(Records taken from a collection)

* start *

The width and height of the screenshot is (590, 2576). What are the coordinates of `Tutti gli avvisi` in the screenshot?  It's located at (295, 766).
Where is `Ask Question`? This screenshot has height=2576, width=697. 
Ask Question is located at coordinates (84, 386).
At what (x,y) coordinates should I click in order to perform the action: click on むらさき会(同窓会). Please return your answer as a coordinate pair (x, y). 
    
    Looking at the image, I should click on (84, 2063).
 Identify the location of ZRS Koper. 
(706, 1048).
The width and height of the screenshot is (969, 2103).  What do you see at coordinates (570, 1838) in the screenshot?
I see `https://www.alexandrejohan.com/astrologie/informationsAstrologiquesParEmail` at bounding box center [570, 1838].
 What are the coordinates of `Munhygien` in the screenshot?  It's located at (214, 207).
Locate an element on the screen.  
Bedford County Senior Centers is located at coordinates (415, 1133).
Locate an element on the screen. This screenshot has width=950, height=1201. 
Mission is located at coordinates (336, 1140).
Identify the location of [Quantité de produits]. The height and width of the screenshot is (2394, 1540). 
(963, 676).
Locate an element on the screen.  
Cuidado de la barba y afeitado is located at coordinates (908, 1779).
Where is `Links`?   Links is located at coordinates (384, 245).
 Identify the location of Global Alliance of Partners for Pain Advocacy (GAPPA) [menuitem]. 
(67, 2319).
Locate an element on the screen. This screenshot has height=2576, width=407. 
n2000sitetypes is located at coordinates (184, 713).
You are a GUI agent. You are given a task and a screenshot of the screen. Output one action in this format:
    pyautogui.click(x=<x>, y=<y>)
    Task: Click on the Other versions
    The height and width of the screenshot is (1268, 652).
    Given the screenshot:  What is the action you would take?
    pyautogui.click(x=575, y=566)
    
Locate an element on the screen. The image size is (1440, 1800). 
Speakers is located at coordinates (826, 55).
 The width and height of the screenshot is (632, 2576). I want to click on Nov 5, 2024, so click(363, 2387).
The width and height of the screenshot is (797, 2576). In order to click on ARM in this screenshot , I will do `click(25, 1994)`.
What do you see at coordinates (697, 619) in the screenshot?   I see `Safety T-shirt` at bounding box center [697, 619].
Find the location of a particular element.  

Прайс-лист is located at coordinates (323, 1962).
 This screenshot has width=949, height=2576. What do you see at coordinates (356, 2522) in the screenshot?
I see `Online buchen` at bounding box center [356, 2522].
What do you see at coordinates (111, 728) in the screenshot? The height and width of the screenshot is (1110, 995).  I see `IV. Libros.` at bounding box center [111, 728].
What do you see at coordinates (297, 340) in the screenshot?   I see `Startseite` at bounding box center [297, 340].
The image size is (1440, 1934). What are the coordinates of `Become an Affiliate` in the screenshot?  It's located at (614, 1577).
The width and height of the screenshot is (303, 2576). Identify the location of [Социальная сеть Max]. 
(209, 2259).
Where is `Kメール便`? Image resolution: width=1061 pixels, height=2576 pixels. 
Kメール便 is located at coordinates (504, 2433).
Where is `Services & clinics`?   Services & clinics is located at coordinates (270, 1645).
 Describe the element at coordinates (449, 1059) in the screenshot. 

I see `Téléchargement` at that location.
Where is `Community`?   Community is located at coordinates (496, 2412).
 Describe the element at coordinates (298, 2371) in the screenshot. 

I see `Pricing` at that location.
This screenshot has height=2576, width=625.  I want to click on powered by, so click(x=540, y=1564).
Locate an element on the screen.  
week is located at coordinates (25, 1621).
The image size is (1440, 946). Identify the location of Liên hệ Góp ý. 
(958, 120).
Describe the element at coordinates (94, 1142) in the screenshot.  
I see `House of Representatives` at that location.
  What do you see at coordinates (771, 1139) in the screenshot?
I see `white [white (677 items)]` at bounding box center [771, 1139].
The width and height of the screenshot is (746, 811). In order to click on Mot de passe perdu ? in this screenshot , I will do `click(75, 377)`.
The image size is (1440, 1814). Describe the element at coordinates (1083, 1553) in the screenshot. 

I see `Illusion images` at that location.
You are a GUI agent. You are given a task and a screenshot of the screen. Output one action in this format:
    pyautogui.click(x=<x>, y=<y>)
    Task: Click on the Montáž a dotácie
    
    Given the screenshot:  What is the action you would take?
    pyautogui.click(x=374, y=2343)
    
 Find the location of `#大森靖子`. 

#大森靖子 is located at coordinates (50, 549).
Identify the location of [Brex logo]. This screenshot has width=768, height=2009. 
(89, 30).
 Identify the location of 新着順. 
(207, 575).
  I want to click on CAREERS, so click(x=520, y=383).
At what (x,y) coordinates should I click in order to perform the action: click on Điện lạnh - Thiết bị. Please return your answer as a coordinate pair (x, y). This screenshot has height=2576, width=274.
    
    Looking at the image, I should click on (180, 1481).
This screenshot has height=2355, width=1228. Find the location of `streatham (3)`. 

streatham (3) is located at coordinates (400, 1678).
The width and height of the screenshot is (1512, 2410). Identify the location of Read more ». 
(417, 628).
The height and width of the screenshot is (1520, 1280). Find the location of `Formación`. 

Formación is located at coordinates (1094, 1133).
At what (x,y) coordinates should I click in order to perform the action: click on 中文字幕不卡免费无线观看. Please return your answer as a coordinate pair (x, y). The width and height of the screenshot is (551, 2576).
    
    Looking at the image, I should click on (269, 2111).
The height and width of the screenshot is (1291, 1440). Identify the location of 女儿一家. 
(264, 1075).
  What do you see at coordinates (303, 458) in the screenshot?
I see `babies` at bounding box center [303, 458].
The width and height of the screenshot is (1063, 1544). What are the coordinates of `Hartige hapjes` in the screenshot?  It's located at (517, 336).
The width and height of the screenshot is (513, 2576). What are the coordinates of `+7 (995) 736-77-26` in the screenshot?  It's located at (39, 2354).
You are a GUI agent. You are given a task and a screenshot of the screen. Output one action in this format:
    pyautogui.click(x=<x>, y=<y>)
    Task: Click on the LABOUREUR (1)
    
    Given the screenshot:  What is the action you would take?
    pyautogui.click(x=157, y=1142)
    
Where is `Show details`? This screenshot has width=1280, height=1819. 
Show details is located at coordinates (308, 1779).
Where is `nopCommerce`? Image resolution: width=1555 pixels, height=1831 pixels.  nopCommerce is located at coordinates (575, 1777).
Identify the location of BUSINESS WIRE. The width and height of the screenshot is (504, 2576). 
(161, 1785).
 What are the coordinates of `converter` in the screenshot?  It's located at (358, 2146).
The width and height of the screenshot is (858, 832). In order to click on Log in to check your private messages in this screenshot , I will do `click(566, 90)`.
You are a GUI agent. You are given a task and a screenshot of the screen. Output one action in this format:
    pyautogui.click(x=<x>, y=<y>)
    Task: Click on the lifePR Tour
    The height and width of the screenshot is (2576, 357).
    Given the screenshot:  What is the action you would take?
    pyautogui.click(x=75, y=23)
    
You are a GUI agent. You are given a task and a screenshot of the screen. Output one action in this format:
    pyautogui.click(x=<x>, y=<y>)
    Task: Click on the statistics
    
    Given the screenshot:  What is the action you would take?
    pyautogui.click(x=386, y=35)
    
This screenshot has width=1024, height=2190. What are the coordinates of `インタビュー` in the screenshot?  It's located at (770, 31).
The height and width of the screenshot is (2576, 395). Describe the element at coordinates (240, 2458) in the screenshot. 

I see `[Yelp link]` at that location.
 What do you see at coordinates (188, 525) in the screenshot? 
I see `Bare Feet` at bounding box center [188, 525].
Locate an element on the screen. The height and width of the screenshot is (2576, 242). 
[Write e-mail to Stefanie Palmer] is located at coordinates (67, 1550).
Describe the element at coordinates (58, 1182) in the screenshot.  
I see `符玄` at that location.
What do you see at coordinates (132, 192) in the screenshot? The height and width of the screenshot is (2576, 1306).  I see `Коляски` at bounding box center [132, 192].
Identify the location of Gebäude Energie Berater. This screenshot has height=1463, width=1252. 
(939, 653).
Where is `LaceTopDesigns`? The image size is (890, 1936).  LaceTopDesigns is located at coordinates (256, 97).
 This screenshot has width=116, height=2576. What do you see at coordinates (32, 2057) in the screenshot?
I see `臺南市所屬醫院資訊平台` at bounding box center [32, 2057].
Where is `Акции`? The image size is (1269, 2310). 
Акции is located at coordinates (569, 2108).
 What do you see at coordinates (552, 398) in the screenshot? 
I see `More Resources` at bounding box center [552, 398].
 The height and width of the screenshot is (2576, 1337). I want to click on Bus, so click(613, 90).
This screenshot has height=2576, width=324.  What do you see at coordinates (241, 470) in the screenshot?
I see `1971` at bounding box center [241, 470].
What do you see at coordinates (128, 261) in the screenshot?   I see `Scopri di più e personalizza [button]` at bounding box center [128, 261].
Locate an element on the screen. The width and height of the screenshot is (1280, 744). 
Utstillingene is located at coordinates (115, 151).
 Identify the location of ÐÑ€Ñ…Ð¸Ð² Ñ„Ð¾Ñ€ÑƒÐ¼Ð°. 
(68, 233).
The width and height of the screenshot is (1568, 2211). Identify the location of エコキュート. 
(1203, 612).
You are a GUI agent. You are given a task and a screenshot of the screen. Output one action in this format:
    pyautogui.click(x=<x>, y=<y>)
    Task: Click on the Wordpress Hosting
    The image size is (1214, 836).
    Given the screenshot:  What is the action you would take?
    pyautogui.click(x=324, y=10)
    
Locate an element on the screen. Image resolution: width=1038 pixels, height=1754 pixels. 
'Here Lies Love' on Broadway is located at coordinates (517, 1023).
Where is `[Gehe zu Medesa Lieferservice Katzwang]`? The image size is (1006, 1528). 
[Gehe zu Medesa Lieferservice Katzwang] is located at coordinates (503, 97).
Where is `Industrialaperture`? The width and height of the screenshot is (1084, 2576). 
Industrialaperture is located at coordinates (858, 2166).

* end *

◆ Task instructions: Retype, without any change, the lines between the one containing "I want to click on CAREERS, so" and the one containing "The width and height of the screenshot is (513, 2576).", inclusive.

◆ Task response:
  I want to click on CAREERS, so click(x=520, y=383).
At what (x,y) coordinates should I click in order to perform the action: click on Điện lạnh - Thiết bị. Please return your answer as a coordinate pair (x, y). This screenshot has height=2576, width=274.
    
    Looking at the image, I should click on (180, 1481).
This screenshot has height=2355, width=1228. Find the location of `streatham (3)`. 

streatham (3) is located at coordinates (400, 1678).
The width and height of the screenshot is (1512, 2410). Identify the location of Read more ». 
(417, 628).
The height and width of the screenshot is (1520, 1280). Find the location of `Formación`. 

Formación is located at coordinates (1094, 1133).
At what (x,y) coordinates should I click in order to perform the action: click on 中文字幕不卡免费无线观看. Please return your answer as a coordinate pair (x, y). The width and height of the screenshot is (551, 2576).
    
    Looking at the image, I should click on (269, 2111).
The height and width of the screenshot is (1291, 1440). Identify the location of 女儿一家. 
(264, 1075).
  What do you see at coordinates (303, 458) in the screenshot?
I see `babies` at bounding box center [303, 458].
The width and height of the screenshot is (1063, 1544). What are the coordinates of `Hartige hapjes` in the screenshot?  It's located at (517, 336).
The width and height of the screenshot is (513, 2576). What are the coordinates of `+7 (995) 736-77-26` in the screenshot?  It's located at (39, 2354).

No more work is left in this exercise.